## Trecho do documento
====================

29 ago Por que a Aids ainda é uma epidemia?
A meta da ONU para 2020 é uma taxa de detecção do HIV de no máximo 500 mil pessoas mundialmente. | Foto: Agência Marsala
A Organização das Nações Unidas (ONU) espera que até 2030 a epidemia da Síndrome de Imunodeficiência Adquirida (Aids) seja controlada mundialmente. O que significa que sim, o HIV, vírus da imunodeficiência adquirida, ainda é um problema. Uma epidemia é caracterizada pela rápida infecção de determinada população ou ainda por infectar pessoas em determinada região de forma violenta com um surto rápido. Descoberta na década de 1980, a Aids não pode ser mais considerada de surto rápido. Mas o que torna essa síndrome epidêmica nas terras brasileiras se somos um país referência em seu tratamento?
Em primeiro lugar, para se dimensionar a questão da Aids é necessário entender como ela tem avançado mais recentemente. A ONU estima que, mundialmente, cerca de 1,9 milhões de pessoas se tornem soropositivas a cada ano, além disso, são mais de 1 milhão de mortes decorrentes de complicações relacionadas à Aids. No Brasil, foram diagnosticados cerca de 55 mil casos em 2014 e 2015. E em 2016 cerca de 48 mil.
Os números brasileiros parecem promissores, no entanto quando consideramos certas populações observamos que entre os mais jovens a taxa de detecção não só aumentou nos últimos anos, como apresenta novas particularidades. Ao pensarmos sobre o HIV entre os jovens, é possível perceber que na faixa etária entre 15 e 19 a taxa de detecção triplicou passando de 2,4 para 6,9 casos por 100 mil habitantes nos últimos anos. E entre quem tem 20 a 24 anos essa taxa saiu de 15,9 para 33,1 casos por 100 mil habitantes. Além disso, na faixa etária de até 14 anos o HIV agora tem face feminina, já que o número de casos entre meninas ultrapassa o de meninos na mesma idade desde 2010.
Grande parte do problema brasileiro se dá pela disparidade entre as regiões brasileiras. Por exemplo, enquanto o sudeste apresenta desde 2007 uma ligeira queda nos números de detecção do HIV entre a população a cada ano, regiões como o Centro Oeste e o Nordeste, que mesmo com o número bruto de casos e taxas menores, vêm aumentando sua detecção a cada ano. O Norte com a tendência clara de aumento começa a acompanhar o Sul, região em que mais se encontra a Aids em cada 100 mil habitantes.

====================

(Dados armazenados)
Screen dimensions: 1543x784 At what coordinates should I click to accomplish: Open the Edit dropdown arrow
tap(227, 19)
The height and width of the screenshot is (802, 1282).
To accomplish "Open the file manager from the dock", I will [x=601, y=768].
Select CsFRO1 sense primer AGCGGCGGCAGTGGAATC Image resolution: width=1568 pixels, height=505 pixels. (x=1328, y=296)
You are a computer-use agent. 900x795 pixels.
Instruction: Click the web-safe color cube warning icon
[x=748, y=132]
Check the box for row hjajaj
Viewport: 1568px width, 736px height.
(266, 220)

====================

## Lista de exercícios
A) Responda com base no texto sobre a Aids:
(i) Até que ano a ONU espera que a epidemia de Aids esteja controlada no mundo?
(ii) Quantos casos foram diagnosticados no Brasil em 2016?
(iii) Em qual região brasileira mais se encontra a Aids a cada 100 mil habitantes?
B) Dê continuidade ao texto sobre a Aids, começando logo após a última frase.

## Respostas
A)
(i) Até 2030.
(ii) Cerca de 48 mil.
(iii) No Sul.

B)
E essa disparidade não é só numérica, ela é cultural. A discriminação e a culpabilização da pessoa que convive com HIV ou Aids é um dos grandes problemas ao enfrentar a síndrome, pois deixa-se seu caráter médico de lado e veste-se uma roupagem social. Roupagem esta que é resultante do imaginário dos anos 1980-90, nos quais se instituiu uma espécie de associação da Aids aos vulgares e às pessoas sobre as quais a punição divina estava caindo. Tal discriminação torna-se um impedidor para que a população procure tratamento médico.
Além disso, a população mais jovem, que começa a vida sexual cada vez mais cedo, é paradoxal. Embora tenham uma maior capacidade de acesso ao conhecimento, principalmente após a revolução digital e os anos 2000, os jovens são também relapsos na prevenção da própria saúde e encaram a Aids como uma doença distante e sem o peso da morte.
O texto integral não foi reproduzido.